My problem is when using Snakemake scatter-gather feature the documentation is basic and i modified my code according to mentioned in this link:
rule fastq_fasta:
input:rules.trimmomatic.output.out_file
output:"data/trimmed/{sample}.fasta"
shell:"sed -n '1~4s/^@/>/p;2~4p' {input} > {output}"
rule split:
input:
"data/trimmed/{sample}.fasta"
params:
scatter_count=config["scatter_count"],
scatter_item = lambda wildcards: wildcards.scatteritem
output:
temp(scatter.split("data/trimmed/{{sample}}_{scatteritem}.fasta"))
script:
"scripts/split_files.py"
rule process:
input:"data/trimmed/{sample}_{scatteritem}.fasta"

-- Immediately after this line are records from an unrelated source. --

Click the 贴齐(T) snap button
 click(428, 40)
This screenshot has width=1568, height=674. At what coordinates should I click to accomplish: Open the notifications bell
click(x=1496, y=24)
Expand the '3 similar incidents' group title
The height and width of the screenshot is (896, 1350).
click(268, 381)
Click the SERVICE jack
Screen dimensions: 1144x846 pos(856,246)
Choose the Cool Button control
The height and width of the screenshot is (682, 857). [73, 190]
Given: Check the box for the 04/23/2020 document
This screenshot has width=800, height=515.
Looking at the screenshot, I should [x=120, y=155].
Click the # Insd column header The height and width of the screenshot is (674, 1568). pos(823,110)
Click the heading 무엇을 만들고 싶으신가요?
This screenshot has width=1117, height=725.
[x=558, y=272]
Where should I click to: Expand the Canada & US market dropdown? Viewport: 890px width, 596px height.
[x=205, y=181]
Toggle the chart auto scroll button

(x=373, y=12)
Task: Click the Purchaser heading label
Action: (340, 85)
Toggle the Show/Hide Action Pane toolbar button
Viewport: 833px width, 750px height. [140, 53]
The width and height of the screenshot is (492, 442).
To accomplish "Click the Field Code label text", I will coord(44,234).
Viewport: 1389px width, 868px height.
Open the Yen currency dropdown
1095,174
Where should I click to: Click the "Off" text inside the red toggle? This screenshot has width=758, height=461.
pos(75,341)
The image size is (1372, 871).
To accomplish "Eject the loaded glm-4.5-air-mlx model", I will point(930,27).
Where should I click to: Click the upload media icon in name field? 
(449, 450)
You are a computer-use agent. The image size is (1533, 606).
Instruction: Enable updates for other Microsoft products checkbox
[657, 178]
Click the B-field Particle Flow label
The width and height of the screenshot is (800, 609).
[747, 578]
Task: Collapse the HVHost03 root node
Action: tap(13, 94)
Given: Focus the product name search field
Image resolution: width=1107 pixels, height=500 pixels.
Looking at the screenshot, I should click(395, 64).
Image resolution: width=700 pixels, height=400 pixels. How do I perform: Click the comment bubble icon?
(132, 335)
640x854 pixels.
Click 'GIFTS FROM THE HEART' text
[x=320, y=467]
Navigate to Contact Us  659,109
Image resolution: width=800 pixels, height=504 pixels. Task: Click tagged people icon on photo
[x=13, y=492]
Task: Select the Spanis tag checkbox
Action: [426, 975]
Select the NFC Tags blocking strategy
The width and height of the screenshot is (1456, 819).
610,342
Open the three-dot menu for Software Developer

output:"data/processed/{sample}_{scatteritem}.csv"
script:
"scripts/process.py"
rule gather:
input:
gather.split("data/processed/{{sample}}_{scatteritem}.csv")
output:
"data/processed/{sample}.csv"
shell:
"cat {input} > {output}"
I added wildcard option but, I got:
AmbiguousRuleException: Rules fastq_to_fasta(which is previous rule) and split are ambiguous for the file data/trimmed/Ornek_411-of-81-of-81-of-81-of-81-of-81-of-81-of-81-of-81-of-8.fasta
I tried lots of things but either rules are not calling or take AmbiguousRuleException
. What am i missing, can someone help?
There is ambiguity in terms of which rule should generate the specific file. An easy fix (if feasible) is to use a different path for scattered items:
rule split:
input:
"data/trimmed/{sample}.fasta"
params:
scatter_count=config["scatter_count"],
scatter_item = lambda wildcards: wildcards.scatteritem
output:
temp(scatter.split("data/trimmed_scatter/{{sample}}_{scatteritem}.fasta"))
script:
"scripts/split_files.py"
rule process:
input:"data/trimmed_scatter/{sample}_{scatteritem}.fasta"
output:"data/processed/{sample}_{scatteritem}.csv"
script:
"scripts/process.py"